La cote de popularité des deux partis démocratiques, l'Union des forces de droite (UFD) et Yabloko est de l'ordre de 5 pour cent. Dans les milieux libéraux et plus généralement dans la société on évoque depuis longtemps la nécessité d'un regroupement des deux formations, mais celles-ci ne parviennent même pas à se rapprocher.
L'Union des forces de droite a pour la première fois brigué des sièges à la Douma en 1999, mais aux sources du parti on trouve les démocrates qui en 1992-1995 avaient réalisé la première étape des réformes en Russie: Egor Gaïdar, Anatoli Tchoubaïs et leurs compagnons d'idées. Les ministres du premier gouvernement réformateur de 1992 exercent toujours une grande influence sur la politique économique des dirigeants russes. L'UFD est le partisan le plus conséquent et le plus radical de la poursuite des réformes libérales et de marché en Russie et c'est la raison pour laquelle jusqu'à ces derniers temps elle avait appuyé le président Vladimir Poutine. Seulement l'attaque lancée par le pouvoir contre la compagnie pétrolière Youkos et l'arrestation de son propriétaire, Mikhaïl Khodorkovski, n'ont pas eu l'heur de plaire à la droite. En 1999, l'UFD avait obtenu 8,5 pour cent des voix et envoyé 31 députés à la Douma.

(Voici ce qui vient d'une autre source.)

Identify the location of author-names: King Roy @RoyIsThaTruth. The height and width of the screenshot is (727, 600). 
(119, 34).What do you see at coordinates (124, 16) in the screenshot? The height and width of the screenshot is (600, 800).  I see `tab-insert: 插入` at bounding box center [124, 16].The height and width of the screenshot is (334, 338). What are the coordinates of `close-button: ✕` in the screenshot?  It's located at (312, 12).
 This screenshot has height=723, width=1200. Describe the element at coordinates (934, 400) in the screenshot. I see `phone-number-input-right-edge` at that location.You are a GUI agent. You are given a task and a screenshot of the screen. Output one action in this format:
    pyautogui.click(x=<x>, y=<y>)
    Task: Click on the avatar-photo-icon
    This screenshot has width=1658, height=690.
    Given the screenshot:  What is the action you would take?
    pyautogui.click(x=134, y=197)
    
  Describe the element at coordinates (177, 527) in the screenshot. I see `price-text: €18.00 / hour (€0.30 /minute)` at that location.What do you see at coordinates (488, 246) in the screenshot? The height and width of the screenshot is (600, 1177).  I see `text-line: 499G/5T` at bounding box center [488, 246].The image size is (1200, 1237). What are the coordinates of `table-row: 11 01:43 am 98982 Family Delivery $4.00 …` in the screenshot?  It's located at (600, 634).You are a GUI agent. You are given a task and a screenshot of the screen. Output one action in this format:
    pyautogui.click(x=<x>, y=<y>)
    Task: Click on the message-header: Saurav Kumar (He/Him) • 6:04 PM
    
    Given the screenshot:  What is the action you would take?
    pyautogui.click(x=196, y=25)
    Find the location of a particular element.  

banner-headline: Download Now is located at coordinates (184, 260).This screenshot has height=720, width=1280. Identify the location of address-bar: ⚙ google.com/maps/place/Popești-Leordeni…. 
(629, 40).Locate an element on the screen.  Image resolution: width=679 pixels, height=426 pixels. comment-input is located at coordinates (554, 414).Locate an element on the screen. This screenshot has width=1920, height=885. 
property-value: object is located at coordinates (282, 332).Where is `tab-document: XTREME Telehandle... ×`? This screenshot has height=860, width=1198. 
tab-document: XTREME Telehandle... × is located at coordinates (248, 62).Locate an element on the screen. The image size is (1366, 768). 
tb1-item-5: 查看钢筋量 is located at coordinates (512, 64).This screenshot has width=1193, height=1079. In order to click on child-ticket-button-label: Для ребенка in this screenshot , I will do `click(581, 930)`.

Yabloko a fait son apparition sur la scène politique en 1993. Le parti a été fondé par l'économiste Grigori Yavlinski, qui en est depuis le leader inamovible. Il n'a jamais cessé de critiquer la "réforme à la Gaïdar et à la Tchoubaïs" en en réclamant une autre, une " réforme pour la majorité ", si bien qu'il était toujours opposé à Boris Eltsine. Aujourd'hui il se trouve en opposition constructive à la politique de Vladimir Poutine. On estime que Yabloko est le parti politique le plus attaché à l'idée des droits de l'homme. Il a condamné l'arrestation de Mikhaïl Khodorkovski et ce avec d'autant plus de force que le magnat pétrolier le sponsorise. Yabloko dispose de 17 sièges dans la Douma actuelle.
Il y a deux mois les politologues russes ne misaient pas sur un taux de participation élevé aux prochaines législatives, motivés qu'ils étaient par les résultats de l'élection du gouverneur de Saint-Pétersbourg à laquelle moins de 30 pour cent de l'électorat avait pris part. Cependant, les derniers sondages révèlent que le 7 décembre de 60 à 65 pour cent des électeurs pourraient se rendre aux urnes. D'aucuns pensent que ce regain de civisme a été suscité par l'arrestation de Mikhaïl Khodorkovski.